START Records for processing

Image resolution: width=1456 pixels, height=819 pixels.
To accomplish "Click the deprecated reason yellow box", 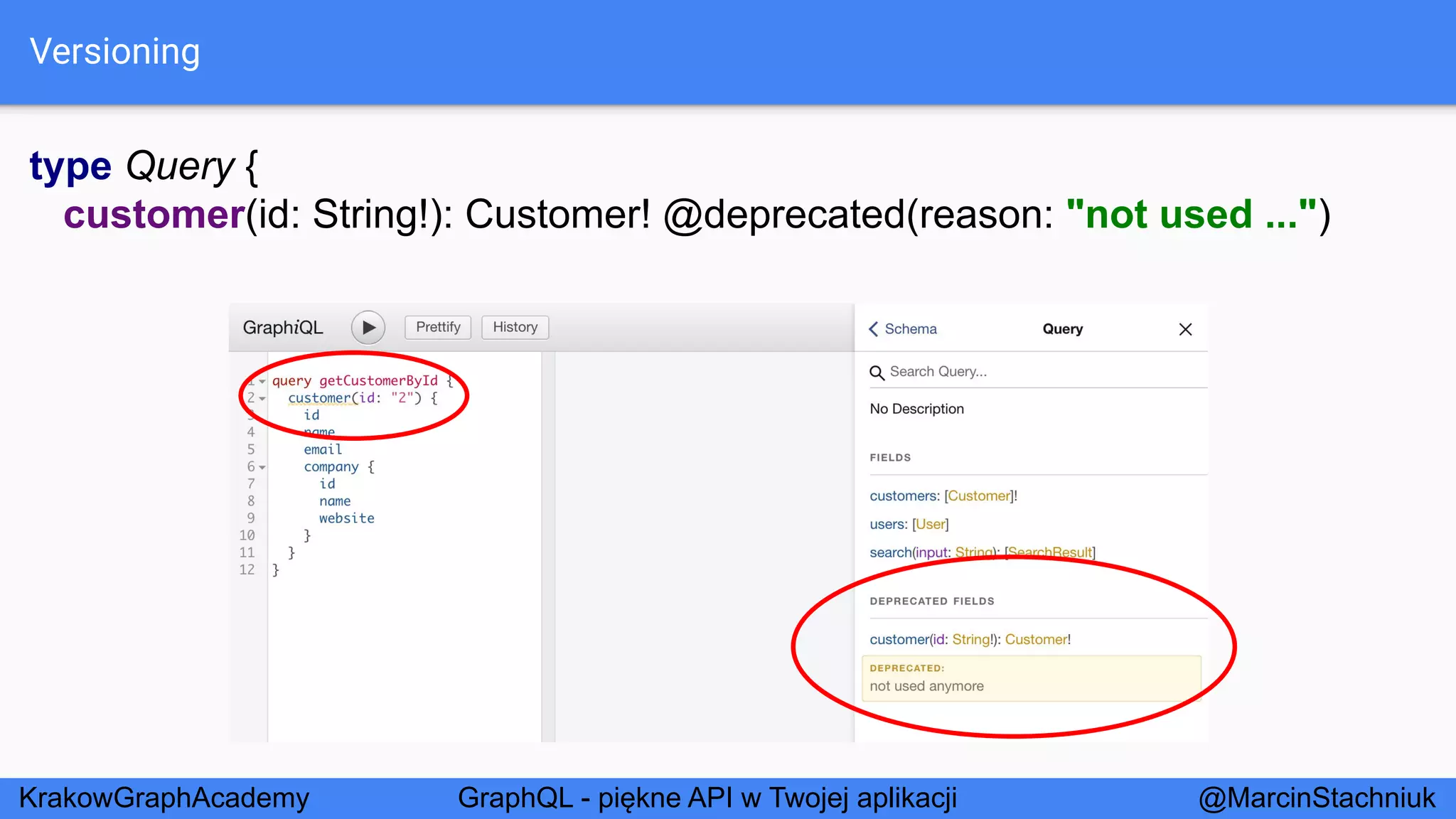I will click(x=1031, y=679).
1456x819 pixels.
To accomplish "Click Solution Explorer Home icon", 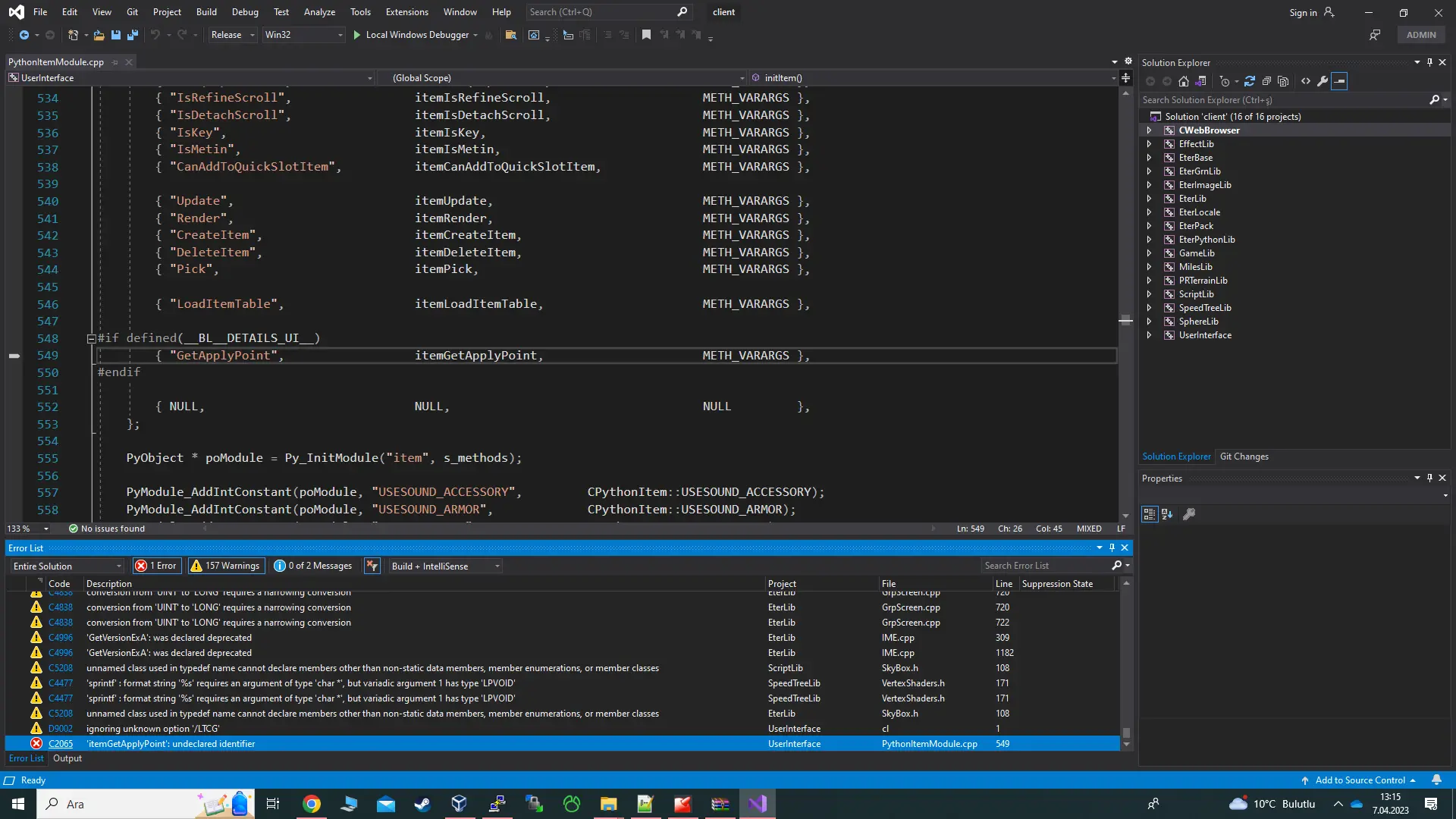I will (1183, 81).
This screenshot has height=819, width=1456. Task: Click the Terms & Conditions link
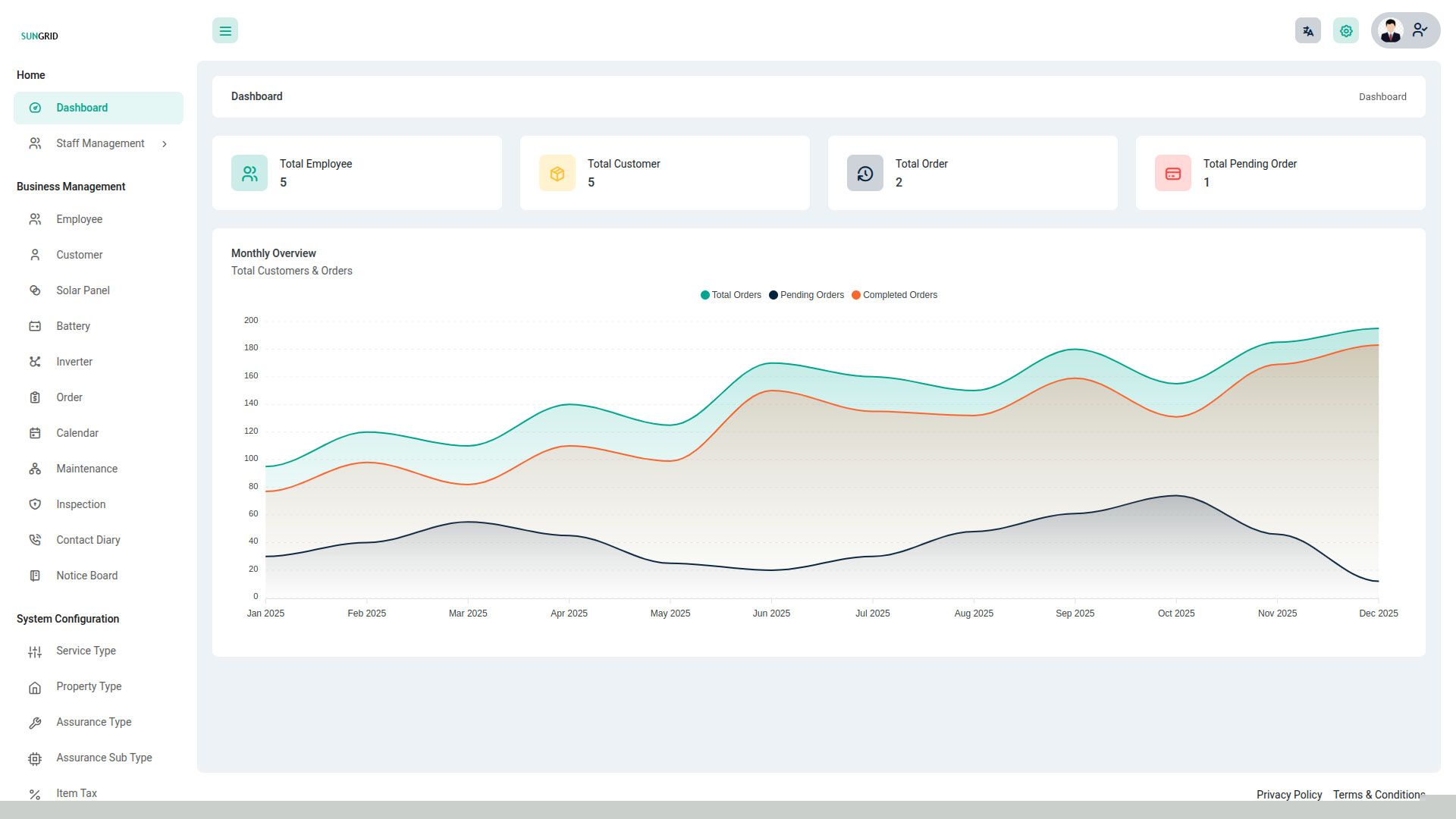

END Records for processing
START Records for processing

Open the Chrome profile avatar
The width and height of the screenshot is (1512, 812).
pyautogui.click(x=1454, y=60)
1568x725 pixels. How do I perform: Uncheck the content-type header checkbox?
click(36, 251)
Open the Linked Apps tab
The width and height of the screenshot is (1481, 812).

END Records for processing

Reproduce exactly the entries above, limited to the lines from the one with "1568x725 pixels. How" through the one with "The width and height of the screenshot is (1481, 812).", both included.

**Answer below**
1568x725 pixels. How do I perform: Uncheck the content-type header checkbox?
click(36, 251)
Open the Linked Apps tab
The width and height of the screenshot is (1481, 812).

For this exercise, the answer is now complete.